Indian real estate gets dose of reforms for increased transparency

India’s notoriously graft-prone real estate sector is growing more transparent, thanks to government regulations and the introduction of REIT frameworks

In India, the real estate industry has been closely associated with corruption, with projects regularly rife with graft. Denis.Vostrikov/Shutterstock

A decade is a long time in real estate. In late 2011, the New Delhi-based Liberty Institute calculated that Indian land transactions generated up to USD40bn of illegal money each year — then equal to 2 percent of GDP — and the country ranked a lowly 94 out of 176 nations in Transparency International’s Corruption Perception Index.

Yet less than 10 years on, the pall has been pulled off India’s shadowy real estate sector, suggesting a golden era of transparency for homeowners and institutional investors.

This newfound optimism was enhanced last year with the release of JLL’s latest Global Real Estate Transparency Index. Registering one of the largest improvements worldwide, India’s real estate industry ranked 34th, up from 142 in 2014, surpassing nations including the United Arab Emirates, Russia and Brazil. This is a marked improvement for a country in which real estate might as well have been a byword for corruption.
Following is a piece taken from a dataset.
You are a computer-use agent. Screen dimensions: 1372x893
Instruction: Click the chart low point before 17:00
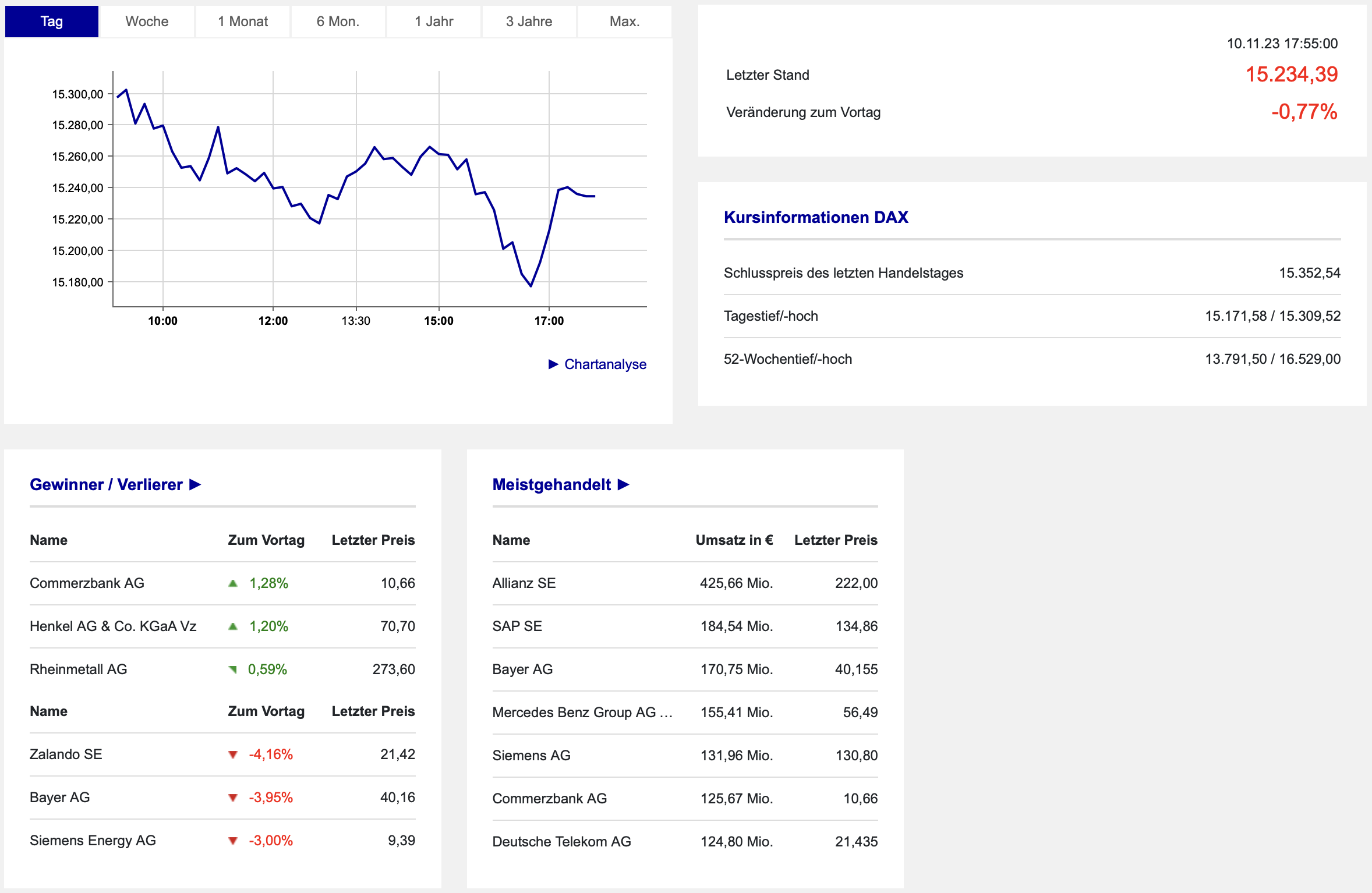tap(531, 286)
High-profile scandals and small-scale backhanders have long blighted the industry to the extent that graft at every level was not only tolerated but anticipated.

“Once the developer gets the land, a feeding frenzy starts, often with court cases to stop the project,” says best-selling author and economist Monika Halan explaining how graft has worked in the past. “The builder then has to pay off the noisemakers or wait for the glacial judiciary until he runs out of money. The next round of feeding happens with those who hold the stamps of approval for the many clearances a project requires.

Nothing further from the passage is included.